Doctors struggled to determine cause of infection
- April 3, 4am: Jarrod’s heart began to fail and he had to undergo an open-heart surgery. This was to allow his heart to continue functioning with an extracorporeal membrane oxygenation (ECMO) machine.
- Although Jarrod was critically ill, the doctors struggled to determine the cause of his infection.
- 7am: Jarrod was on 30 different medications, including broad spectrum antibiotics. The doctors suspected the cause to be either Kawasaki Disease or Group A Strep. The parents were told to contact the rest of the family as the hospital exhausted the limits of life support.

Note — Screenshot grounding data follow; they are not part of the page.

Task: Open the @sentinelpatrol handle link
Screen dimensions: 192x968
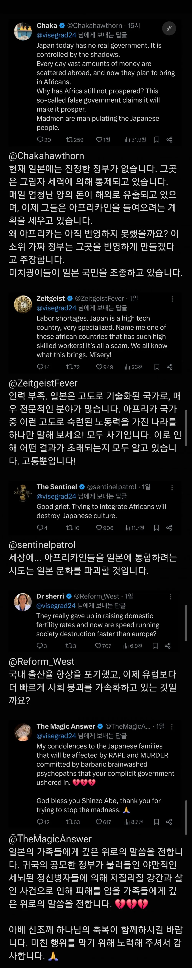Action: pos(111,487)
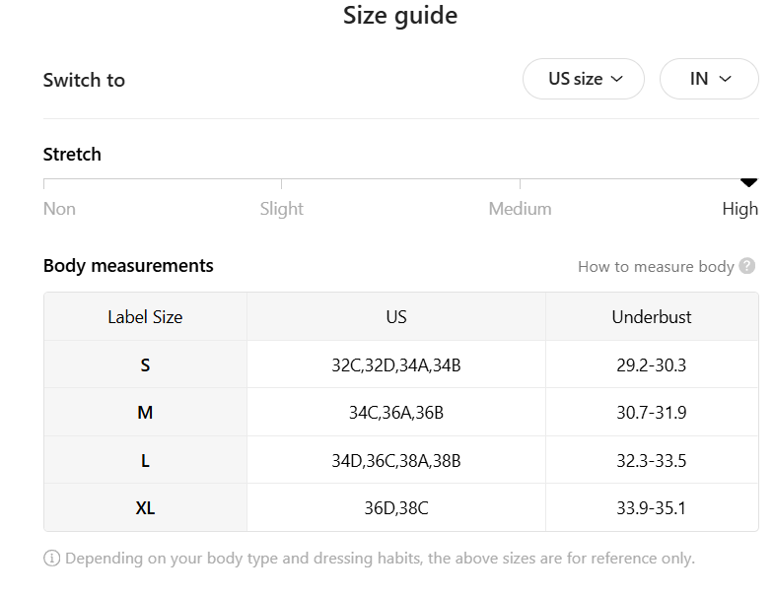The height and width of the screenshot is (595, 773).
Task: Select the US column header
Action: click(x=396, y=317)
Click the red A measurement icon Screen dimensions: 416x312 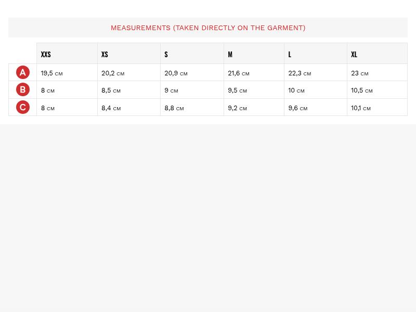(x=23, y=72)
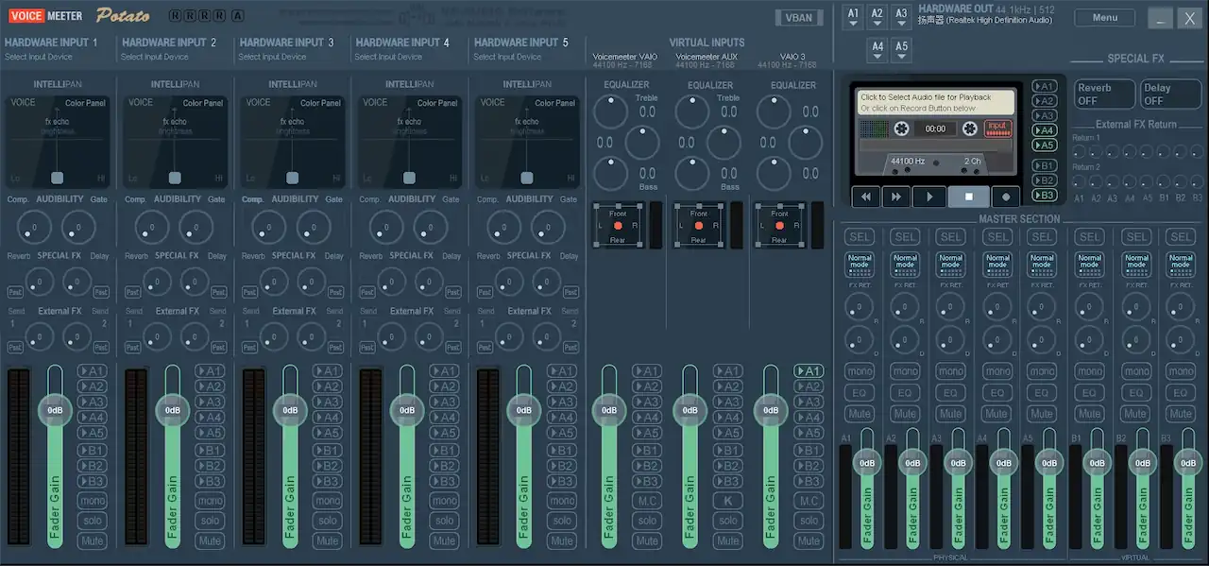Click the K button on Voicemeeter AUX strip
This screenshot has width=1209, height=566.
(x=727, y=501)
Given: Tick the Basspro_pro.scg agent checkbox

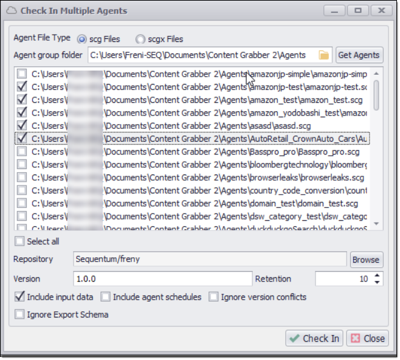Looking at the screenshot, I should click(x=22, y=151).
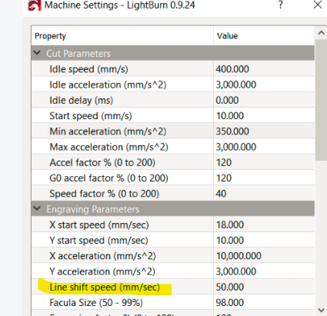Click the vertical scrollbar thumb
The width and height of the screenshot is (327, 316).
[321, 100]
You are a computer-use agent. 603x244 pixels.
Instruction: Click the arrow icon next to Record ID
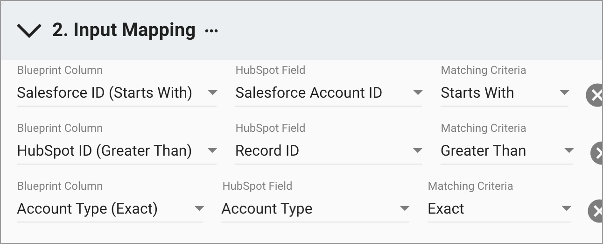click(418, 151)
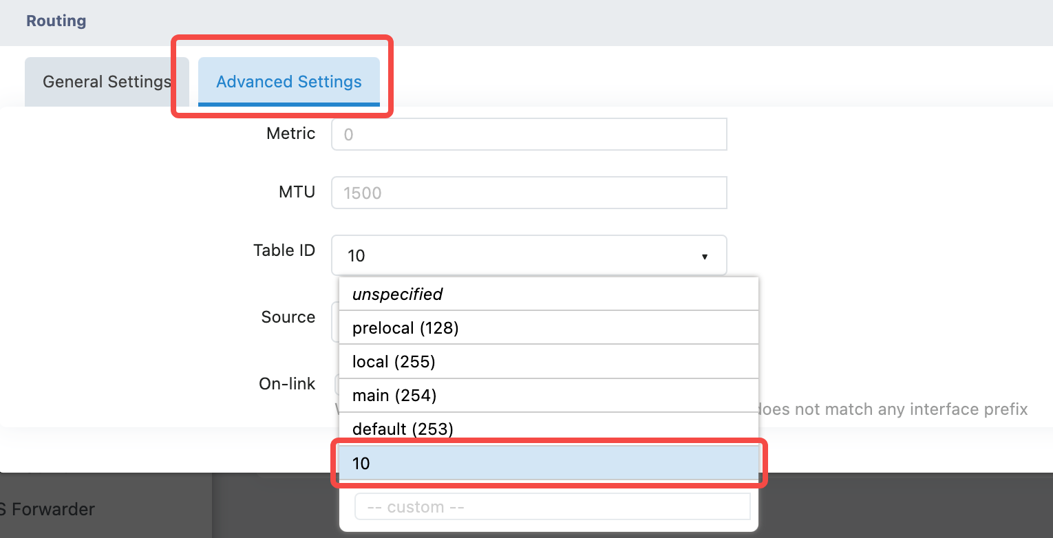This screenshot has height=538, width=1053.
Task: Click into the MTU input field
Action: [529, 193]
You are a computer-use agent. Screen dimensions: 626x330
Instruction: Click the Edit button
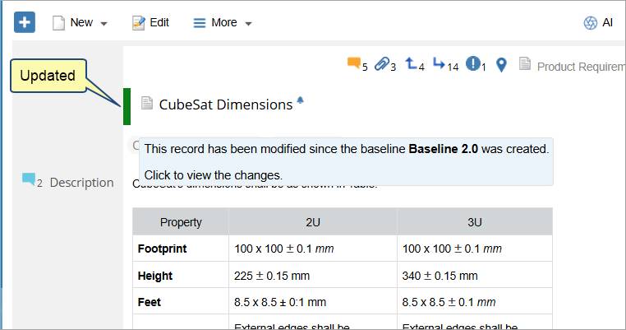pyautogui.click(x=150, y=23)
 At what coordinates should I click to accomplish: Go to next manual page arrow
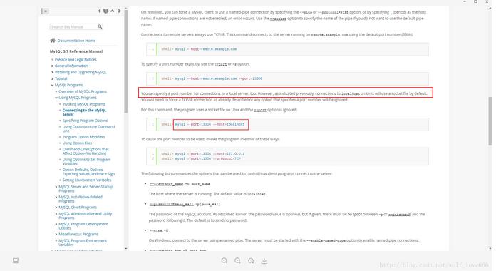119,11
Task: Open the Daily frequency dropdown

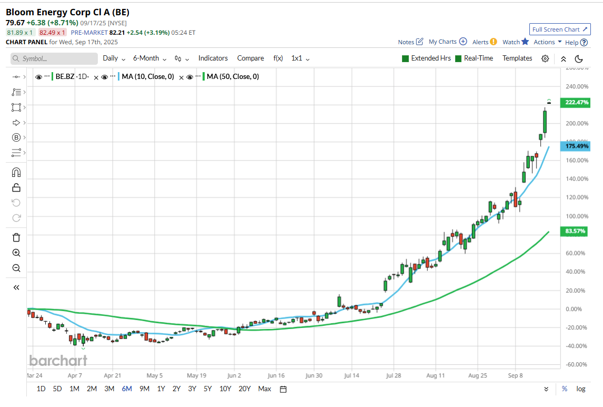Action: point(114,58)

- April 7: Four days later, Jarrod finally tested positive for Group A Streptococcus bacteria, a bacteria that can be found on the surface of the human skin and in the throat.

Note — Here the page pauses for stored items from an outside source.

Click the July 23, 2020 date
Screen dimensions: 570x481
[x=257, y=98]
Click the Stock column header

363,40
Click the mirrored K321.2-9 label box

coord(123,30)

- Jarrod was given antibiotics, and the ECMO machine was also helping to filter the toxins from his blood.
- However, even with the medication and ECMO machine, Jarrod started to develop blisters and blue-purple patches on his skin, caused by a septic shock.

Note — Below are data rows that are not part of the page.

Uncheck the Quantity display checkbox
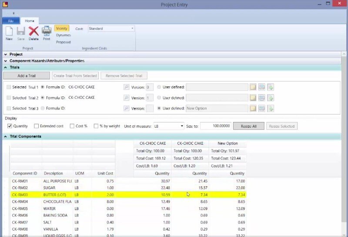Screen dimensions: 348x237 [x=10, y=126]
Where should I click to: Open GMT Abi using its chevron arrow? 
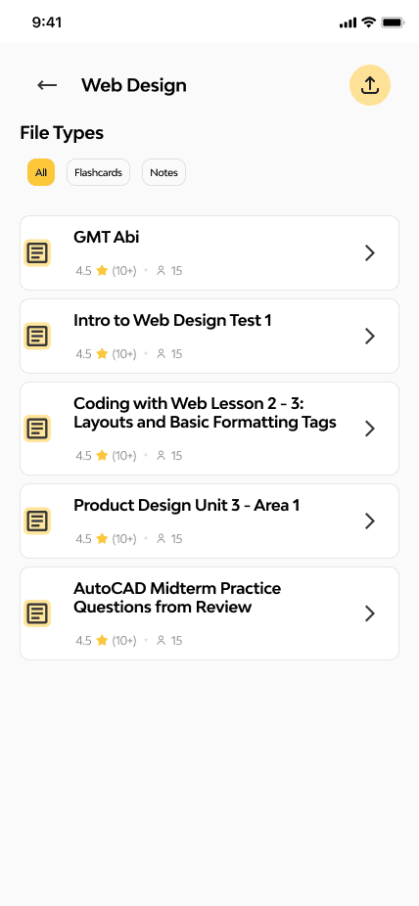[370, 253]
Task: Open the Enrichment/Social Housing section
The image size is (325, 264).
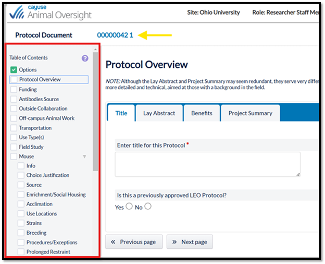Action: point(56,195)
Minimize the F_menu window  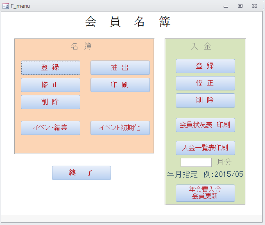(x=226, y=6)
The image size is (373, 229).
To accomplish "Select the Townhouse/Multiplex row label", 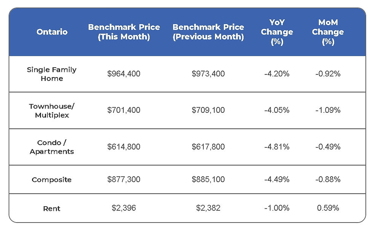I will tap(52, 111).
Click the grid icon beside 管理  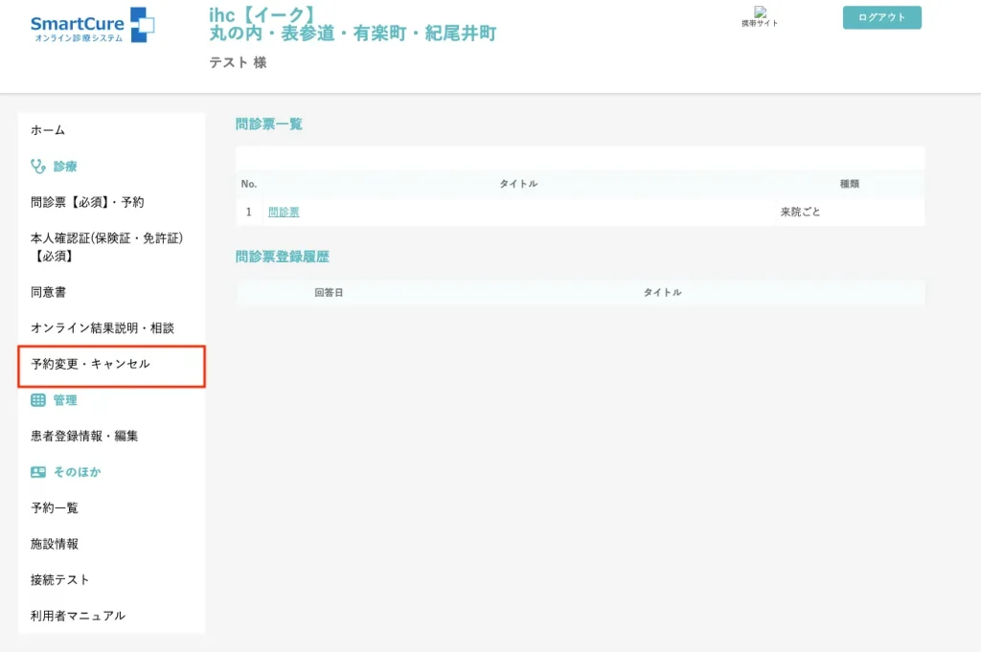(x=38, y=400)
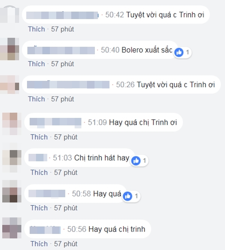Click thumbs-up badge on 50:58 Hay quá comment
The image size is (225, 250).
[x=128, y=196]
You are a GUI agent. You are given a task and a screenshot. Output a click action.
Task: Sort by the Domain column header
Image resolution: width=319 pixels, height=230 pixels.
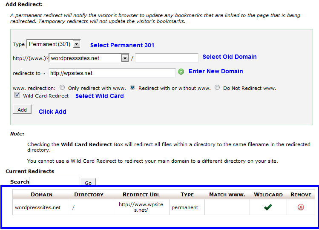[x=41, y=194]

- At one point, his right leg swelled to the extent that it was three times its usual size.
- The doctors decided to perform a surgery on Jarrod’s swollen leg, as they thought it might be the source of the infection.
Warning: Graphic photo ahead.
But there was a risk that Jarrod might not survive the surgery, as he was critically ill and on blood thinners.
However, they eventually went ahead with it, and Jarrod was so weak that he couldn’t be moved, and the doctors had to convert the ICU into a mini theatre.
Thankfully, two hours later, the family received news that the surgery went well.
The cause was also determined:
“It seemed that the leg was a secondary cause, the Group A Strep bacteria had made it’s way into the blood stream and bones and cut-off blood supply to the leg resulting in muscle and tissue damage.”
Spent 24 days in ICU
Jarrod spent a total of 24 days in the Intensive Care Unit (ICU).
He was in an induced coma and on life support for eight of those days.
His hair had also started to fall, and skin started to peel.
Underwent numerous surgeries
- The doctors had to perform numerous surgeries on Jarrod’s leg as the wound kept opening up.
Road to recovery
Jarrod spent three months in the hospital, and another three months at home under the care of the hospital.
He had undergone close to 20 operations and was no longer afraid of needles or going into the operating theatre.
But the child had to learn to walk all over again.
“He had some dead muscle and tissue removed from his leg and had to learn to walk again. He was so weak in the beginning he couldn’t even hold his neck up in bed and was floppy on the wheelchair”
Although it hurt Ng to see her son in pain, she could not do anything but encourage Jarrod to stay strong.
Almost back to 100 per cent
Fortunately, after undergoing multiple physiotherapy and acupuncture sessions, as well as with the help of medical technology, Jarrod is almost back to normal now.
Although one of his legs is smaller than the other due to the removal of dead muscles and tissues, Jarrod’s parents are glad that he still has his legs.
Advice for other parents
After the entire ordeal, Ng ended with a note saying that parents should pay more attention to their child’s symptoms, and to insist on seeking for a second opinion, to confirm if their child had contacted sepsis.
“From our experience, if your child appears sicker than you’ve ever seen then take them to the emergency department and ask if it could be sepsis and insist on a second opinion/escalation. The time that you see symptoms and when it becomes critical is a matter of hours.”